I watched the guards open his cell door slowly. He was staring at me intently with this sort of shimmer in his eyes. Was this his first time out of that cell? Surely it wasn't. I'll have to talk to him more about it. Maybe it was too soon to think this, but I could come here more often or maybe send letters to him. This might help me understand people like him when it comes to me going into the psychology world. Sure, I had taken classes online for psychology, but actually experiencing it and practicing my skills was totally different!

I stood there looking at him, completely going into a world of my own. I suddenly felt like I should have worn something better than this "I love Batman" t-shirt and grey skinny jeans. I wasn't ever the immodest type. I preferred to keep it real. I also was quite confident with my looks, but when it came to him for some reason I felt self conscious. Was I pretty enough? Why did I care about how I looked? He was a prisoner and I was visiting this prison. It's not like I'm at a wedding.

I wonder why he was in here? What did he do to end up in here? He didn't seem that bad besides the whole not knowing his own strength thing. He came across slightly adorable and intimidating if that's possible. For instance, a squirrel. You never know! Those things could just suddenly chuck a nut right at your face!

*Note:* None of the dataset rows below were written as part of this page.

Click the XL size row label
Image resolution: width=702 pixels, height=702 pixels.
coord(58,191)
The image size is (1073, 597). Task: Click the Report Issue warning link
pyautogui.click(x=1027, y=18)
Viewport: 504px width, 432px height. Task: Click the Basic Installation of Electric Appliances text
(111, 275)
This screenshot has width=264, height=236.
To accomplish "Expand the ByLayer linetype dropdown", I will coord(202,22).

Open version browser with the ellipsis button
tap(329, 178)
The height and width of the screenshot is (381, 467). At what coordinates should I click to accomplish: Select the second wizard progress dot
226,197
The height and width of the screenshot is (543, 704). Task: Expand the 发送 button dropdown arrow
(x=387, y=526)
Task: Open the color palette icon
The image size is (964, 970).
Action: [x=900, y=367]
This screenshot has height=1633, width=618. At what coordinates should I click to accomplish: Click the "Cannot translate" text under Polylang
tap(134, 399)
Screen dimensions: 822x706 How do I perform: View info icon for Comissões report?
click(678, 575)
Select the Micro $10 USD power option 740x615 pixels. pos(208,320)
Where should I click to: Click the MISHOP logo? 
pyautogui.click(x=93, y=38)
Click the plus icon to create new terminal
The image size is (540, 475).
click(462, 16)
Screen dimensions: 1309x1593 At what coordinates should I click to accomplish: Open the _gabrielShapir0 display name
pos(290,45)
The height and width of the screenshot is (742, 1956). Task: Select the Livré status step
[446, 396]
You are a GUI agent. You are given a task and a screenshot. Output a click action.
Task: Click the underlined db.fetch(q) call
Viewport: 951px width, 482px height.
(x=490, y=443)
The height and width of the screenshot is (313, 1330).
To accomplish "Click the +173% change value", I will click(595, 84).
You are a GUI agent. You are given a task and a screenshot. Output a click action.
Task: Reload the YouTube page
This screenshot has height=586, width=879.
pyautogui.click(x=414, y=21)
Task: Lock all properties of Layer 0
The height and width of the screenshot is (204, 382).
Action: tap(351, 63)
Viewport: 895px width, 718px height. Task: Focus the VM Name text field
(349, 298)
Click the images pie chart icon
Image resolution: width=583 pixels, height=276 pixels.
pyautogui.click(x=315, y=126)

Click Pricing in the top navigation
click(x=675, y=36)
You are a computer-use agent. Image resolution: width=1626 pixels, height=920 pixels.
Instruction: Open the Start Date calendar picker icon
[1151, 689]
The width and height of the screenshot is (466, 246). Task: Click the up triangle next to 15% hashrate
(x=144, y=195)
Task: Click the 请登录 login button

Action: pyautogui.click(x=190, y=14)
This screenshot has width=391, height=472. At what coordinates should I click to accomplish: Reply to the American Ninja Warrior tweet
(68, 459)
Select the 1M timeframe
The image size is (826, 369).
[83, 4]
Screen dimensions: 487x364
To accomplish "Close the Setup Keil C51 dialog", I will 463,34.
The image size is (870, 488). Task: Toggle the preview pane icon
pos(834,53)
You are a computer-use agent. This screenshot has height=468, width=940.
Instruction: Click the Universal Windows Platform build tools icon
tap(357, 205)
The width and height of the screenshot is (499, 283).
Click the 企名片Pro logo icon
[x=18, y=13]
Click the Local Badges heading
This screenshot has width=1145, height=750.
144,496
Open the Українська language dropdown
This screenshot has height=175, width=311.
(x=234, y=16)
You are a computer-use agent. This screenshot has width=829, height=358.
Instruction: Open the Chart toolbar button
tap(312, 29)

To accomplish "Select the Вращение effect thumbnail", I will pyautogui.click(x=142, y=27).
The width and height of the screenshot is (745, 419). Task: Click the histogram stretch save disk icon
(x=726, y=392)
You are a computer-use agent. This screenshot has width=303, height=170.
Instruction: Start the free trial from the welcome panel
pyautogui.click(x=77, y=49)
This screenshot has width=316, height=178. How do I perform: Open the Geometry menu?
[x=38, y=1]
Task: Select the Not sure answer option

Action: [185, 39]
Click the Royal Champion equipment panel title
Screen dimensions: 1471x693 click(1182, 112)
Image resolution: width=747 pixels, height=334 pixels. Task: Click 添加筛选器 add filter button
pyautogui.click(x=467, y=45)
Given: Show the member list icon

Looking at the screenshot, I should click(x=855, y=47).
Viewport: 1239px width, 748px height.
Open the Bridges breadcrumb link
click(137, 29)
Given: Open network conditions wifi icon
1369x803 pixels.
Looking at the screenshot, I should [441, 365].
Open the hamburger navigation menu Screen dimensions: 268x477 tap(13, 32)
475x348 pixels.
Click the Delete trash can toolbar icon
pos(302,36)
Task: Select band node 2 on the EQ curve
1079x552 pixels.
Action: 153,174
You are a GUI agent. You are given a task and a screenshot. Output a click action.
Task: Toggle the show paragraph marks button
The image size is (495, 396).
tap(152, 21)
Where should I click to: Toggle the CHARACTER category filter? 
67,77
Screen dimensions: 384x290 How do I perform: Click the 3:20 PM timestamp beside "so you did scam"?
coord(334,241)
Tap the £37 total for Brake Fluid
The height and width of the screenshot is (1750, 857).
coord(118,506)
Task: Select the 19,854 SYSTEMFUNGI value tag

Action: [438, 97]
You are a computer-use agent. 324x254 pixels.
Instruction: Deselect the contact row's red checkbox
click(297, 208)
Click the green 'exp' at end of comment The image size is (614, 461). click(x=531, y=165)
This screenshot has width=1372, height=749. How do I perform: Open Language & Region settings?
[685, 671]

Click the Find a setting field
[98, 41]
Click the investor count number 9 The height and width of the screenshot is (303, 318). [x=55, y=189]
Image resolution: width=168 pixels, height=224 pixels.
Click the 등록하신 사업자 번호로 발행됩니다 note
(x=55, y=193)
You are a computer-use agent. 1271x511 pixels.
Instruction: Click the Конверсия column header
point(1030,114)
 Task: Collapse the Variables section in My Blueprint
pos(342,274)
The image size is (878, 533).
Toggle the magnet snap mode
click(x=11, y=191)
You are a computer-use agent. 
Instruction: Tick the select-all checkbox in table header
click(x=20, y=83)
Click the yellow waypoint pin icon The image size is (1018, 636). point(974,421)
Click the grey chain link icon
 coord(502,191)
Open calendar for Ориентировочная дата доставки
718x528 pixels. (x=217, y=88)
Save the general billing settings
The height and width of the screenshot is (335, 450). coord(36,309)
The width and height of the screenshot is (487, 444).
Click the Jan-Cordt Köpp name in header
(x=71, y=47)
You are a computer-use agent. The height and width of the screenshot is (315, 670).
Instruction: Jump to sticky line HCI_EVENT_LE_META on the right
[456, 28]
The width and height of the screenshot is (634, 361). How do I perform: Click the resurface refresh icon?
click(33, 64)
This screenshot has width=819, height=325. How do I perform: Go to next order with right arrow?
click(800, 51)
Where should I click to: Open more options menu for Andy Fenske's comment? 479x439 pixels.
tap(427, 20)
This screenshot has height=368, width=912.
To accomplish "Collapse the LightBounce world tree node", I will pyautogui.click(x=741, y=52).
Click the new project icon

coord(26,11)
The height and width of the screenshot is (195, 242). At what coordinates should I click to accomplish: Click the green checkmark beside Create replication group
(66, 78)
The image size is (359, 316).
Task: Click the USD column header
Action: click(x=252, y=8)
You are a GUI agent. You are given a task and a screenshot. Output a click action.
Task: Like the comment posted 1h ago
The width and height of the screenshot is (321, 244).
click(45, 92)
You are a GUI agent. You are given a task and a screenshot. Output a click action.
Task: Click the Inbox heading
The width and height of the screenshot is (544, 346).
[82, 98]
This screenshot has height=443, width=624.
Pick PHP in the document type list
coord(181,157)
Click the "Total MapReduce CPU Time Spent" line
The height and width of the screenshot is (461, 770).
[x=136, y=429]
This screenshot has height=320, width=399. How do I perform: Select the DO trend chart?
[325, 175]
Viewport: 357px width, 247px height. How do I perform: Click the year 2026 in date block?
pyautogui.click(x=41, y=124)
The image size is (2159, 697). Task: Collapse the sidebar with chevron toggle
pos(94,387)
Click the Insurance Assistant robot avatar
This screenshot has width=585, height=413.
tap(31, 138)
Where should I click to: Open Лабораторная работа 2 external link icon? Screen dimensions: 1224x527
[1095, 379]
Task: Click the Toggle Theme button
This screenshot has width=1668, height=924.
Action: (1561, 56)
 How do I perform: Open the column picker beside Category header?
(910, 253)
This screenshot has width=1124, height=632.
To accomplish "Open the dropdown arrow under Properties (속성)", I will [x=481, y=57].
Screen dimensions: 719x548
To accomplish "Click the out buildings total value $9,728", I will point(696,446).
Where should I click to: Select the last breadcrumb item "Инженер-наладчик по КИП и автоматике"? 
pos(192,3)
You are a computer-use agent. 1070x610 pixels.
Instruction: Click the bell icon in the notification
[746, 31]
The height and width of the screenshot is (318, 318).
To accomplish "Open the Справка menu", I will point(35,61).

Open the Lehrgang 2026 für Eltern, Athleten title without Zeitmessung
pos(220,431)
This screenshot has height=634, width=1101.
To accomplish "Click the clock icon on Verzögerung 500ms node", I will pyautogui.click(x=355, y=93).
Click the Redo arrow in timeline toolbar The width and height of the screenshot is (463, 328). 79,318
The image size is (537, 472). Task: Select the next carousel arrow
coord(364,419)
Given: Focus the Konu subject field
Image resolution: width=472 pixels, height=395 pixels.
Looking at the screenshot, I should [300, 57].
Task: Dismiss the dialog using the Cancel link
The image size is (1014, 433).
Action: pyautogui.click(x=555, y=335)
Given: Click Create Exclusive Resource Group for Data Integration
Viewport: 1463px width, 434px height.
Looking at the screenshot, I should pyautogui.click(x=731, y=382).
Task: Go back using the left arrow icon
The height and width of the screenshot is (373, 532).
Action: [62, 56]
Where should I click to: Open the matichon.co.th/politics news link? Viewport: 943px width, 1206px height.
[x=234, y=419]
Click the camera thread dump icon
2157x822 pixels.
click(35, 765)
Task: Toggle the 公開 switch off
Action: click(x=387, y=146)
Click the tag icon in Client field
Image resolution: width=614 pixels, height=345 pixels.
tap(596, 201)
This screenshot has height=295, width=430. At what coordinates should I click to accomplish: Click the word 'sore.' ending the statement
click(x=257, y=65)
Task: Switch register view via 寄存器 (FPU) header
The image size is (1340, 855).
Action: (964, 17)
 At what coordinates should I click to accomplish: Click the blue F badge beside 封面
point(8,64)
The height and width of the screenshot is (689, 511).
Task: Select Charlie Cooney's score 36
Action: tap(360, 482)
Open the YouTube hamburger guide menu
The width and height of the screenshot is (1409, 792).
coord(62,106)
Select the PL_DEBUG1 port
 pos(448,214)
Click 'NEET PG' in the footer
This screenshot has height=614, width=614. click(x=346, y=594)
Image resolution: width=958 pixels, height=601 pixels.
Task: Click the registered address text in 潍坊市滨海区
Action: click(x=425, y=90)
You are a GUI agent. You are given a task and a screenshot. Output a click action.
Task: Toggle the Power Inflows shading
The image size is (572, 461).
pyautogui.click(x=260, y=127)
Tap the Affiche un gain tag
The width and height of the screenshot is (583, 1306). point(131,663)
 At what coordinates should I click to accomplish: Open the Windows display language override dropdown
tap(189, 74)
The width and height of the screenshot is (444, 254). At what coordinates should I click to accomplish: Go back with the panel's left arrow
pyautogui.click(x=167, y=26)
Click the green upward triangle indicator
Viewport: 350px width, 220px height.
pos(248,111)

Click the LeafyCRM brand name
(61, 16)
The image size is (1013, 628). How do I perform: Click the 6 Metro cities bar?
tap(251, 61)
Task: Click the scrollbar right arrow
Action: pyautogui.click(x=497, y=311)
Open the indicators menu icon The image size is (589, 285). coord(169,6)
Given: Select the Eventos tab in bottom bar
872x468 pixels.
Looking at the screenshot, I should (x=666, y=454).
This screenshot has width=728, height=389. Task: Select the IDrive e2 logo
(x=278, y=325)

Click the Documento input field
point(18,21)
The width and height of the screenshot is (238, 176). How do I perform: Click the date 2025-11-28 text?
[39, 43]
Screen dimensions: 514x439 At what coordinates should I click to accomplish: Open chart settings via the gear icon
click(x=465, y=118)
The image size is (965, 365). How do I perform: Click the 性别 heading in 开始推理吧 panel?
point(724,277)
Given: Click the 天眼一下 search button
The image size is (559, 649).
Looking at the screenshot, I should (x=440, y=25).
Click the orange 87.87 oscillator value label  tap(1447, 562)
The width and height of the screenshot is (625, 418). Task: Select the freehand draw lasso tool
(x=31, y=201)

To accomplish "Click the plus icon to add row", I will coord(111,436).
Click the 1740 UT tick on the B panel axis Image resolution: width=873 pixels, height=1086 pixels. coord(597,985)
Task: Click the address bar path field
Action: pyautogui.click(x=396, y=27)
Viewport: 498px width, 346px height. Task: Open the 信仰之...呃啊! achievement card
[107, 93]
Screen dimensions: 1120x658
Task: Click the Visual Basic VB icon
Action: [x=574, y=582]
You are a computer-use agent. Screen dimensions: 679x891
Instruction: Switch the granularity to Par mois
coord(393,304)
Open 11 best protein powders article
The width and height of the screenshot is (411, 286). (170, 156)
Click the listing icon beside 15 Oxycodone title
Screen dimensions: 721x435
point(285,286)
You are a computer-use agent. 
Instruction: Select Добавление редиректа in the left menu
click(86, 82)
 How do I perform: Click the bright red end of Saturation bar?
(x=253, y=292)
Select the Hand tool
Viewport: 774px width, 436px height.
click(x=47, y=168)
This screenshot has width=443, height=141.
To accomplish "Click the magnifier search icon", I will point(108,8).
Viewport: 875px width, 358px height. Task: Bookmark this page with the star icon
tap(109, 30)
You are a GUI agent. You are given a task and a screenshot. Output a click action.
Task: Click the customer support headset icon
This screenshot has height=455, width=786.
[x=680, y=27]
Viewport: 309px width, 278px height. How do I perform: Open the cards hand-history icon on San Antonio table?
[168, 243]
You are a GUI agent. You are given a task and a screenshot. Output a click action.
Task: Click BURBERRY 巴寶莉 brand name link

I was absent-mindedly playing with my straight brown hair staring at him. His facial features were toned. He had a nice muscular structure. His jaw line was nice. Why was I thinking about him like this? He was just another prisoner! He probably killed someone! I shouldn't be thinking about someone like this! I don't even know his name. I should ask what his name is. What he did before all of this.

"Miss?" A guard that was shutting the jail cell shut caught my attention.

"What? Oh sorry!" I tend to daze off alot.